Factors Associated with Increased Allograft Failure Rate in Anterior Cruciate Ligament Reconstruction


Acknowledgments

I would to thank my KPACLRR colleagues Gregory B. Maletis, MD; Tadashi T. Funahashi, MD; Jason Chen, MA; and Rebecca Love, MPH, RN, for their invaluable collaboration on our research, and the many Kaiser Permanente orthopaedic surgeons who contribute to the KPACLRR every year.

Introduction

Allograft tissue is a common graft choice for anterior cruciate ligament reconstruction (ACLR). A 2013 survey conducted by the American Orthopaedic Society of Sports Medicine found that allograft was selected in 27% of those cases, with use trending higher in patients 40 years and older. Surgeons were more likely to use allograft for primary ACLR because of decreased donor site morbidity, decreased postoperative pain, improved cosmesis, and decreased surgical time. Concerns voiced regarding allograft use for primary ACLR included a younger patient, graft failure rates reported in the literature, patient intent to return to high anterior cruciate ligament (ACL)-demanding activity, graft incorporation rate, disease transmission, personal experience with graft failure, and cost.

Numerous studies, despite their small sample size, have suggested slower revascularization, inferior biologic properties, increased postoperative laxity, and decreased clinical outcome scores associated with the use of allograft tissue in ACLR when compared with autograft. The explanations for these findings have been multifactorial and remain incompletely understood, but are believed to be due to a combination of graft characteristics and patient attributes. Multiple studies from the Kaiser Permanente ACL Reconstruction Registry (KPACLRR) have provided descriptive and outcome data on ACLR from a large community-based sample. Of the 21,926 ACLRs in the KPACLRR registered between 2005 and 2013, 41% were performed with allograft. KPACLRR studies ranging from approximately 9800–16,200 patients have revealed that allografts have lower overall graft survival versus autografts, a 3.02 times higher risk of aseptic revision than bone–patellar tendon–bone (BPTB) autografts specifically, and are also a risk factor for nonrevision reoperations after ACLR. Most recently, in the largest such cohort ever, a 2015 KPACLRR study on 5968 allograft primary ACLR cases found that graft irradiation over 1.8 Mrad, BioCleanse graft processing, younger patients, male patients, and BPTB allograft are all associated with a higher risk of aseptic failure and subsequent revision surgery after primary allograft ACLR ( Fig. 117.1 ). This study will be discussed in further detail and serve as a benchmark comparison for additional research done on the topic.

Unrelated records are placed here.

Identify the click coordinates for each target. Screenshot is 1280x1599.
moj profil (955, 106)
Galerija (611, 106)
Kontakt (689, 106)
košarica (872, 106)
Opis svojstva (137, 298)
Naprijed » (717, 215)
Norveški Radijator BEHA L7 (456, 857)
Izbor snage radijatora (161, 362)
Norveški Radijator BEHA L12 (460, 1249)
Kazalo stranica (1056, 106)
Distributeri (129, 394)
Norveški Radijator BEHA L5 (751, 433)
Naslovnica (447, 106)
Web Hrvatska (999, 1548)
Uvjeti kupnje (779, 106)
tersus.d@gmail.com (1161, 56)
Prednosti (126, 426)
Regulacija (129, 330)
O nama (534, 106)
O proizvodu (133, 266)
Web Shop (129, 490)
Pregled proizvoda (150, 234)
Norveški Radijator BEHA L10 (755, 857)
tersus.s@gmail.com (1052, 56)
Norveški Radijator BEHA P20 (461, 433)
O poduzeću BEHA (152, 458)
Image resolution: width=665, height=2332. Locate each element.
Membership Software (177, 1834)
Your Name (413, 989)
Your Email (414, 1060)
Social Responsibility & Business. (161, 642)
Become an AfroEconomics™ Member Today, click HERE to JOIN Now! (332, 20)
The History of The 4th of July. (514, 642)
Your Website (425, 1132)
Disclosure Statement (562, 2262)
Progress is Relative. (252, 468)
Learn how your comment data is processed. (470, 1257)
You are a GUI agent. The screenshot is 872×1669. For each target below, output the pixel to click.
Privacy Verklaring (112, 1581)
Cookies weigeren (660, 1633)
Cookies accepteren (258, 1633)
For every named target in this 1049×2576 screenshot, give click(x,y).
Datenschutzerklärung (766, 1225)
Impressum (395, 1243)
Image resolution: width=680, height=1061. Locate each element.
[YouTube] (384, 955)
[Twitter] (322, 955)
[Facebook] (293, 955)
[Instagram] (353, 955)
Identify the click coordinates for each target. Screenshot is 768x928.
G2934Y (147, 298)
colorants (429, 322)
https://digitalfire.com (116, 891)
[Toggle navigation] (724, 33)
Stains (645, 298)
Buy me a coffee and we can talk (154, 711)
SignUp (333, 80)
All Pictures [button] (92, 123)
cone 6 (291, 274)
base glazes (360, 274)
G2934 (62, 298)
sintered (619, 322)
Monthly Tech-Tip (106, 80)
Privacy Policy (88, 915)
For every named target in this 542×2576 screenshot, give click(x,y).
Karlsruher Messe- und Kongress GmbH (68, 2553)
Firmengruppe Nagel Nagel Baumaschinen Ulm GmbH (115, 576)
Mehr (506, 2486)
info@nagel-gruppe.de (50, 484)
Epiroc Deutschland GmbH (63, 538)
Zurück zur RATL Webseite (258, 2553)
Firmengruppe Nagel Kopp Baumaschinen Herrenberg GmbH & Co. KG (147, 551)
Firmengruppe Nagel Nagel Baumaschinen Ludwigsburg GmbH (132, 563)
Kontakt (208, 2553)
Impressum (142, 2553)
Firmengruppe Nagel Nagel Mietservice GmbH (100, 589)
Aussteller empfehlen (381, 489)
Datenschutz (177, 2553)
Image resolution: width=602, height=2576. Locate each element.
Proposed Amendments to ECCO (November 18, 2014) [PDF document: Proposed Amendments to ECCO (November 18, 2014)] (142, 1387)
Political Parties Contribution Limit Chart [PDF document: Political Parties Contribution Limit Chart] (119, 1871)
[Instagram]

Fig. 117.1, Adjusted hazard ratios for allograft primary anterior cruciate ligament reconstruction revision risk. ACLR, Anterior cruciate ligament reconstruction; BMI , body mass index; CI, confidence interval. ∗ P < .05.

Graft Processing

The goal of allograft processing remains to sterilize tissue to a minimum sterility assurance level of 10 −3 , as mandated by the Food and Drug Administration for implanted biologic medical devices, without compromising mechanical properties or biologic potential. While oversight exists from the American Association of Tissue Banks, there remains no established gold standard for tissue processing, which can include a combination of hydrogen peroxide, high temperature, chemical washes, gamma irradiation, supercritical CO 2 , antibiotics, fresh-frozen preservation, freeze-drying preservation, cryopreservation, proprietary techniques, and other methods, each with uncertain impact on the resultant biologic and mechanical properties of the tissue.